Raghuveer (1967 – 8 May 2014) was an Indian actor and producer in the Kannada film industry.

==Film career==
Raghuveer came to the Kannada film industry as a hero through Ajay Vijay (1990) co-starring Murali. His next film, S. Narayan's Chaitrada Premanjali (1992), catapulted him to success. He then acted in Shrungara Kavya (1993) which proved to be commercially successful. However his subsequent films Kaaveri Theeradalli (1994), Naviloora Naidile (1995), Thungabhadra (1995) and Kaadina Kaggathalu did not do well.

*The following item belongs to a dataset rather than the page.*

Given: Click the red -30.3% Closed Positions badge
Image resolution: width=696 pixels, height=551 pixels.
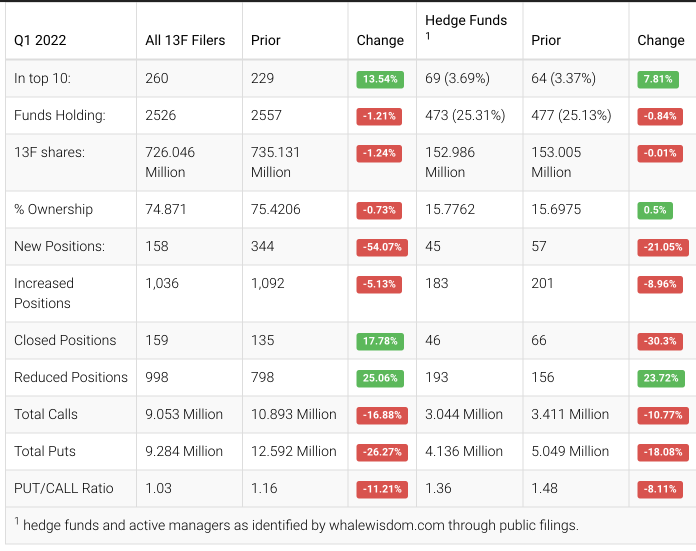Looking at the screenshot, I should [x=660, y=341].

Raghuveer took a hiatus from films. Mugila Chumbana had a delayed release in 2013.

== Personal life==
Raghuveer faced problems from his parents after marrying his frequent costar Sindhu. He later married Gowri and stayed out of cinema as per their wishes. He had a daughter named Shreya from his first marriage and a daughter named Moksha from his second marriage.

==Filmography==
- All movies are in Kannada.

| Year | Film | Role | Notes |
| 1990 | Ajay Vijay | Vijay |  |
| 1992 | Chaitrada Premanjali | Prem |  |
| 1993 | Shrungara Kavya | Shrungar | Also presenter |
| Mouna Sangrama |  |  |
| Poorna Sangrama |  |  |
| Sri Durga Pooje |  |  |
| 1994 | Nyayakkagi Saval |  |  |
| Kaveri Theeradalli |  |  |
| Hongirana |  |  |
| 1995 | Thungabhadra |  |  |
| Naviloora Naidile |  |  |
| 2011 | Uyyale |  | Special appearance |
| 2013 | Mugila Chumbana | Harish | Also producer and story writer |

==Death==
He was admitted to Sagar Apollo hospital in BTM Layout and died on 8 May 2014 night due to a heart attack. He is survived by his second wife Gowri and his two children. His first wife Sindhu had died in 2005.